E o espetáculo bizarro do impeachment? Alguém ainda acredita que aquilo teve algo a ver com Justiça e Combate à Corrupção? Foi justamente o oposto. É incrível que Romero Jucá não tenha caído de vez na divulgação de sua famosa conversa. Deram ali uma pequena resposta, saiu do cargo… Mas já está o homem lá – o flagrado – no coração-articulador da República. A máfia, essa singular máfia cujo cassino é o orçamento público, essa máfia articulada, sócia oculta de todas as empreiteiras… Essa máfia profunda, quase ancestral, renovada por pulhas carreiristas, cafonas, deslumbrados… Essa máfia… nos governa. Que tarja-preta é recomendada após esta constatação?

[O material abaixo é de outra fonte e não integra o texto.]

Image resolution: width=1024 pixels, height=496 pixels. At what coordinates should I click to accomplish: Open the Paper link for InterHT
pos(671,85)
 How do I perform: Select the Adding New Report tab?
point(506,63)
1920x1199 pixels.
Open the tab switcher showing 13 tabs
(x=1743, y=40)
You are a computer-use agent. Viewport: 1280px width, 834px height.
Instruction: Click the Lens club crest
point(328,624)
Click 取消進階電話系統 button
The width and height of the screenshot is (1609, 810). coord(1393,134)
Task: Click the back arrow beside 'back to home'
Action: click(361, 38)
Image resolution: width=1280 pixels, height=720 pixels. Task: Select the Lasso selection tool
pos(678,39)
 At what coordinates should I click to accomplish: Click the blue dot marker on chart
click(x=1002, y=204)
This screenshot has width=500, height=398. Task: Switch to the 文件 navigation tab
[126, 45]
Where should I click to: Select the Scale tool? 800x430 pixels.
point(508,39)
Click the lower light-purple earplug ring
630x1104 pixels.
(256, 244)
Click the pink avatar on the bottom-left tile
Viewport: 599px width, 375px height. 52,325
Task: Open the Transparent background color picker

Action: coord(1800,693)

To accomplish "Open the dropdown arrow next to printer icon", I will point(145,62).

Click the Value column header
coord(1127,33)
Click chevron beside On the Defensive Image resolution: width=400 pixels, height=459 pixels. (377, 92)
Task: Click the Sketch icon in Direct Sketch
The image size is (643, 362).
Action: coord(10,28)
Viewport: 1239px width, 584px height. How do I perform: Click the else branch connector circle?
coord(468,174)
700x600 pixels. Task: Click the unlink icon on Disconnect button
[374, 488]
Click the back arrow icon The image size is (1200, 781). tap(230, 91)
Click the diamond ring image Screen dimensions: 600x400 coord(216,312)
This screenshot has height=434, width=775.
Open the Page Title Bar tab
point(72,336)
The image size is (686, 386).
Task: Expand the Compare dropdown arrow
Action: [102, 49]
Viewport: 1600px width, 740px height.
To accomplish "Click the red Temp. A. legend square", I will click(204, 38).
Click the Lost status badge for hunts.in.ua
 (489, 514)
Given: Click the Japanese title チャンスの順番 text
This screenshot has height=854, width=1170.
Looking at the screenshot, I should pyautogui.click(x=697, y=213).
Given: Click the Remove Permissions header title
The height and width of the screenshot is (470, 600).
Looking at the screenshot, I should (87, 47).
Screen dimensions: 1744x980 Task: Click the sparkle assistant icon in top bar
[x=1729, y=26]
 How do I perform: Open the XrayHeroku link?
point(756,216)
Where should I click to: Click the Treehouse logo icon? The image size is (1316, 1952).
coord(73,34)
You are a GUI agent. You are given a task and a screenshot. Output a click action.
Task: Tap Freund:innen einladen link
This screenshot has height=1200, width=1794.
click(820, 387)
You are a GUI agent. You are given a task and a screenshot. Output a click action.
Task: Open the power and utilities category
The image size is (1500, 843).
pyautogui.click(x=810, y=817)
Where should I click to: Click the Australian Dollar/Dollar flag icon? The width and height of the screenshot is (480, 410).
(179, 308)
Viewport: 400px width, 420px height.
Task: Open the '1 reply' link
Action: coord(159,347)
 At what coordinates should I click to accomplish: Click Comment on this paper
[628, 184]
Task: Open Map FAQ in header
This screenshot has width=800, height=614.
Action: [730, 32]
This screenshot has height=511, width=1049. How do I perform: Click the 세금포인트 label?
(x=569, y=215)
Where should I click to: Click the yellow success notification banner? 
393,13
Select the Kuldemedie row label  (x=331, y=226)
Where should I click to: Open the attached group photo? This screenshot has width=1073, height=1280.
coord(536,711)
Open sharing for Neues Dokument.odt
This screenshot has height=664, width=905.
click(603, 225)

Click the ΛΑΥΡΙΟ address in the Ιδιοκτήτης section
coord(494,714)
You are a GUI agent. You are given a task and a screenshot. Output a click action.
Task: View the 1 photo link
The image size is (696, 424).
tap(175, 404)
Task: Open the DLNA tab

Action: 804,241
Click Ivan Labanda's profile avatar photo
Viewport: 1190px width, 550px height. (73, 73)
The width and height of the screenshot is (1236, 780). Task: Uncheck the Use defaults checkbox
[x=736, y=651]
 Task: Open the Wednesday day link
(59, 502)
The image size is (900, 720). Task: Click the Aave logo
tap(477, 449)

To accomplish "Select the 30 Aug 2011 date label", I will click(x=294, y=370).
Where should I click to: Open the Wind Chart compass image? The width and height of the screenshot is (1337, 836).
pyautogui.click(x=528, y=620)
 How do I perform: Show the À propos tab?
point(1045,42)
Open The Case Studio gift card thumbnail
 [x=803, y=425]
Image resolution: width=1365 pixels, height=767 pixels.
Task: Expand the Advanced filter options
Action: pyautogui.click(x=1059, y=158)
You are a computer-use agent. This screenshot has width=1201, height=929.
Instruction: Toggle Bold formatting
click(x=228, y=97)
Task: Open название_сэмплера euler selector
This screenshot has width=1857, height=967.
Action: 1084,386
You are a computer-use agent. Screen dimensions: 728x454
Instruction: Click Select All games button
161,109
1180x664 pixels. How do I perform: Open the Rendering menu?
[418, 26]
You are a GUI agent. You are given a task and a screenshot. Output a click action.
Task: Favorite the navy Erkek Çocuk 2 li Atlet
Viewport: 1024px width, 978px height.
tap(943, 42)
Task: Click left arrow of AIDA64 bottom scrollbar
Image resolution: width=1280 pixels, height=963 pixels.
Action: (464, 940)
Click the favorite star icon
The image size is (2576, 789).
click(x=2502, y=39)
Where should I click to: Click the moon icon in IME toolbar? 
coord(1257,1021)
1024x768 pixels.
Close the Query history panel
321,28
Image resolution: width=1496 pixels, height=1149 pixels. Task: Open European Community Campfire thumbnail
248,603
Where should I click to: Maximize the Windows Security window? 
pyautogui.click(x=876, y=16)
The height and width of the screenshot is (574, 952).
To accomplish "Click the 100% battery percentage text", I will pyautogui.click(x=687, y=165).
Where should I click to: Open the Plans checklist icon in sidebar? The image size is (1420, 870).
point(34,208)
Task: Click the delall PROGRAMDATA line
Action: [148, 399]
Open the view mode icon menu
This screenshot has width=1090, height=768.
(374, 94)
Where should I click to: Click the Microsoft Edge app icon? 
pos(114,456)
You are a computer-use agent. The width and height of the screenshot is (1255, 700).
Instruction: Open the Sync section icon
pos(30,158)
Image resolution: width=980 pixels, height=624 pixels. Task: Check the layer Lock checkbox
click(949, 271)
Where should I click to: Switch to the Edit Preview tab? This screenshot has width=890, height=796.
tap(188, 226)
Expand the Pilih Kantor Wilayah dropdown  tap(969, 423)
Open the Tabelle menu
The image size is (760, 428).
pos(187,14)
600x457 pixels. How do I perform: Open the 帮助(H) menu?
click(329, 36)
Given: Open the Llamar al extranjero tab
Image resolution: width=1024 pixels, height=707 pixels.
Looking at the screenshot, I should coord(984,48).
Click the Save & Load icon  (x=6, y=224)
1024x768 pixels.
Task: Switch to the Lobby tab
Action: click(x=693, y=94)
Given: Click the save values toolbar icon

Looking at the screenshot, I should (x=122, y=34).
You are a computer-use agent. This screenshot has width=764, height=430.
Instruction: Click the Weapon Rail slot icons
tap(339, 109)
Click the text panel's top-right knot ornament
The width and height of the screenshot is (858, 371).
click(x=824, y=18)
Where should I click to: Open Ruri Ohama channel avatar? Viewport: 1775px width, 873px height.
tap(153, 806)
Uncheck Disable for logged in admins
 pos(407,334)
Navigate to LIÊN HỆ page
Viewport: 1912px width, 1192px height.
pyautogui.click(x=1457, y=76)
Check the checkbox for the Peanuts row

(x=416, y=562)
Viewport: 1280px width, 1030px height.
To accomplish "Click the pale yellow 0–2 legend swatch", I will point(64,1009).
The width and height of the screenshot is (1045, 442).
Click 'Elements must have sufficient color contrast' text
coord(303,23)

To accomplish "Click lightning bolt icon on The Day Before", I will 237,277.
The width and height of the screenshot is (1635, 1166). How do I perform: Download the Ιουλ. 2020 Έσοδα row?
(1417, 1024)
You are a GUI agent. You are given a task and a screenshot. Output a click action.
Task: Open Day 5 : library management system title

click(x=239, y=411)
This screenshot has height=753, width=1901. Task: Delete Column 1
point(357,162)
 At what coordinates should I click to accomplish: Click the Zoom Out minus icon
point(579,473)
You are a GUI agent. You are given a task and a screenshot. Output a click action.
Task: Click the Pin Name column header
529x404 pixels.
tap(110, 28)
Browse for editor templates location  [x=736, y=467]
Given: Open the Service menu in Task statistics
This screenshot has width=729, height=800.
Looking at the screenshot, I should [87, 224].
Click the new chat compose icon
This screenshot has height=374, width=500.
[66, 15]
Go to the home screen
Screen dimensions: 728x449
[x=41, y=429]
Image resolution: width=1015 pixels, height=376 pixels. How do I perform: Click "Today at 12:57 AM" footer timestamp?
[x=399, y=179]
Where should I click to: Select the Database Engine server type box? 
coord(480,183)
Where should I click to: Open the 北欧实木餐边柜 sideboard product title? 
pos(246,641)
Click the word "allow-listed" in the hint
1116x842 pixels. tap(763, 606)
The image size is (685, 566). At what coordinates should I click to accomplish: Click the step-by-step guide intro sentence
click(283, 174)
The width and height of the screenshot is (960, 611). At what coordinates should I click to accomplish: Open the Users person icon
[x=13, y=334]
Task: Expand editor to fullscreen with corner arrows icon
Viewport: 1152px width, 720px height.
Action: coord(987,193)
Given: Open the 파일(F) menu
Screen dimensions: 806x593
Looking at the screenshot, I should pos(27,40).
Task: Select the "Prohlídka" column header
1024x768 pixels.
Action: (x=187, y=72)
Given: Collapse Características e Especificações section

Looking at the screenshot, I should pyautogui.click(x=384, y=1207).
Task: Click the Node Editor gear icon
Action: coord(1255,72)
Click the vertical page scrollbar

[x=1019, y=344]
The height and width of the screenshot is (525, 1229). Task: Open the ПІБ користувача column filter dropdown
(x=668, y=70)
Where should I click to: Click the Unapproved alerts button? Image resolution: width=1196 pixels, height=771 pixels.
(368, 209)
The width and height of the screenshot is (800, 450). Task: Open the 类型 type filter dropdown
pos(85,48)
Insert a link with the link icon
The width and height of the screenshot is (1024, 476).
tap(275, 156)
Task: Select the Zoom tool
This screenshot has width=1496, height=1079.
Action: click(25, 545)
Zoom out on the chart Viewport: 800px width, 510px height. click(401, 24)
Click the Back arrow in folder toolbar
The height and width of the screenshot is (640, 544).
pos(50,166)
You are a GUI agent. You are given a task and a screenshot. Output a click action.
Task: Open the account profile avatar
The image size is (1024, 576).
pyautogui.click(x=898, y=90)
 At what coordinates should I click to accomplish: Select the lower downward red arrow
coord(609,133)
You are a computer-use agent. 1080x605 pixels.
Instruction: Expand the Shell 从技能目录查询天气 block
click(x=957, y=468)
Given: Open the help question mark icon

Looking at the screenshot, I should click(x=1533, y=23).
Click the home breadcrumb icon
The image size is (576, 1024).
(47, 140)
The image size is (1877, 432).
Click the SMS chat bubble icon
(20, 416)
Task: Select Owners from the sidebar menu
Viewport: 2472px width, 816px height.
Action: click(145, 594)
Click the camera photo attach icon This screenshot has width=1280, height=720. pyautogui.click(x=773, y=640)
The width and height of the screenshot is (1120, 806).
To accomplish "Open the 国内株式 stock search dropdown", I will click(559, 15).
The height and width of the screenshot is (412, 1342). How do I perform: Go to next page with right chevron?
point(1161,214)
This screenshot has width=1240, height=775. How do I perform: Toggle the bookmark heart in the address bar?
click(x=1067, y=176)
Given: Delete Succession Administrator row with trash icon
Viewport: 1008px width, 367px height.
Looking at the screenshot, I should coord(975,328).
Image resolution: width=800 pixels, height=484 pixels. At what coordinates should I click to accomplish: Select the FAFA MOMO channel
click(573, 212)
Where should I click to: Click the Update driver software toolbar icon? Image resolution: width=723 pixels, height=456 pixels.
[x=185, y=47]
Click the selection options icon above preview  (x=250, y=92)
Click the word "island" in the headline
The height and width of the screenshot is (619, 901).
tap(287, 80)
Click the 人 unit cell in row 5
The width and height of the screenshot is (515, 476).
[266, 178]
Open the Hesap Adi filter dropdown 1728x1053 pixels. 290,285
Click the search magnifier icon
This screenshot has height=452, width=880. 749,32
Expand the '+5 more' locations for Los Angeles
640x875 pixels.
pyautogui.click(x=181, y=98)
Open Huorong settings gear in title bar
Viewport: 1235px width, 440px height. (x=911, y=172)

O fascismo aposta tudo na comunicação e nada no diálogo. O contraditório é engolido ou estigmatizado, de forma intensa, violenta – verbal ou fisicamente. O fascismo é o oposto da república. Na república, tudo deve ser dito, todos devem ser ouvidos, tudo deve ser dialogado e pactuado coletivamente. As instituições devem ter compromisso e postura. No fascismo, comunicação e repressão são habilmente manipulados. Na assustadora vertente que meio nos assola, meio nos ameaça, o fascismo segue sendo chamado de democracia.
Tem um juiz do Supremo que se comporta feito um PM descontrolado e abusivo, e fica por isso mesmo. Outra figura máxima da Justiça diz, na maior cara lavada, que vai “erradicar” a maconha. Um prefeito almofadinha atira tinta cinza sobre obras de arte urbana.
Minha leitura histórica do impeachment é essa: foi golpe. Um golpe claro que se auto-desmascara a cada dia. Uma página vergonhosa da nossa trajetória. E foi a partir dele que seguimos ladeira abaixo, determinados rumo ao abismo.
Os cidadãos livres são os presos mais apáticos do país. Não se rebelam por nada. “Mas fica aqui o convite: vamos nos rebelar! Só a insurgência nos trará a transformação!